On 23 March 2014 00:44, Yu Chen, PhD <[email protected]> wrote:
> Hi, Nick,
> Let me clarify. For any assignment to a new variable, there are two
> steps. Step 1, the expression should be evaluated; and Step2, the
> result of the evaluation is assigned to the new variable. My question
> is, what is the sample used in each step?
> For -generate-, Step 1 uses the full sample. In other words, all
> observations, regardless whether they meet the -if- condition, can be
> used. But in Step 2, -generate- uses the subsample that meets the -if-
> condition.

I don't think this word treatment helps understanding.

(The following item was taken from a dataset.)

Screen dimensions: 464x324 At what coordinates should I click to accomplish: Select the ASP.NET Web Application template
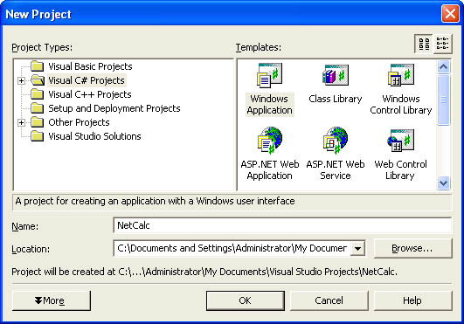click(270, 154)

In your
-generate- example two things are happening simultaneously:

A. Stata is being instructed to put previous values of -mpg- in a new variable.

B. Stata is being instructed to do that only if -foreign- is 1.

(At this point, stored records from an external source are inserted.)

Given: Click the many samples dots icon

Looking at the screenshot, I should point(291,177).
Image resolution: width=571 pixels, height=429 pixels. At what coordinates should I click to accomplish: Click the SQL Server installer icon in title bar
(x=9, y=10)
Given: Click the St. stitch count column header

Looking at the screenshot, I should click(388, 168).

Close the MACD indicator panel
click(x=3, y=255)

You are surmising that A is done in a Step 1, which is followed by B
in a Step 2. But it makes just as much sense  to imagine that Stata
works out that the variable should receive non-missing values only
when -foreign- is 1 and then works out what they should be. EIther
way, the result is the same.

> However, there may exist such commands that use a subsample in Step 1.
> In other words, before the command does any thing, the sample is
> reduced according to the -if- condition, so all other activities that
> the command is going to do are on this reduced sample. It seems to me
> that most commands work this way. But I found that -generate- is an
> exception. It does not restrict the sample until the last step.
> I think this is a little confusing. At least, there is no consistency
> in when to restrict the sample.
> Thank you.

Sorry, but I don't catch your meaning here at all. You've presumably
withdrawn your claim about -egen-, so you seem to be offering
speculation, but no examples that anyone  else can discuss.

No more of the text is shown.